Second review pass (Codex + Hermes subagent). Codex reproduced a real race with
a two-thread harness; both converged on the remaining issues.
- Generation-aware publish (fixes a lost-update race): two refresh callers (the
late-refresh daemon and the between-turns prologue around turn 1) could each
compute a snapshot outside the lock; a SLOWER caller holding an OLDER registry
generation could acquire the publish lock after a newer caller and clobber it,
deleting just-landed tools. refresh_agent_mcp_tools now captures
registry._generation before computing and refuses to publish a stale set;
agent._tool_snapshot_generation tracks the published generation.

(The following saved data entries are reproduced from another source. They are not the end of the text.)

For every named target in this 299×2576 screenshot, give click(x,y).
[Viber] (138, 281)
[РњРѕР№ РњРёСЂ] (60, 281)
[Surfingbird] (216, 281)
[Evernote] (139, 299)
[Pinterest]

- Context-engine routing names (_context_engine_tool_names) are now staged on a
local and published atomically with the snapshot, and only claimed when this
rebuild actually appended the schema — matching agent_init's dedup so a
registry/plugin tool of the same name keeps its own dispatch. (Previously
mutated live, before the publish lock, and on no-change refreshes.)
- CLI /reload-mcp: self.enabled_toolsets is resolved once at startup, so a
server newly ENABLED in config mid-session wasn't picked up (TUI already
re-resolved). Merge now-connected MCP server names into the override (unless
the user pinned all/*), mirroring startup, and keep self.enabled_toolsets in
sync. Closes the CLI/TUI parity hole.
- ACP (acp_adapter/server.py) routed through the shared helper — it was a 5th
sibling rebuild that re-injected memory tools but NOT context-engine tools and
bypassed the atomic/name-diff path (inert today, fragile).
- mcp_startup._resolve_discovery_timeout pulls its default from DEFAULT_CONFIG
(single source of truth) instead of a stale hardcoded 5.0 literal.
- Tests: stale-generation-no-clobber, _skip_mcp_refresh honored, timeout
fallback uses DEFAULT_CONFIG.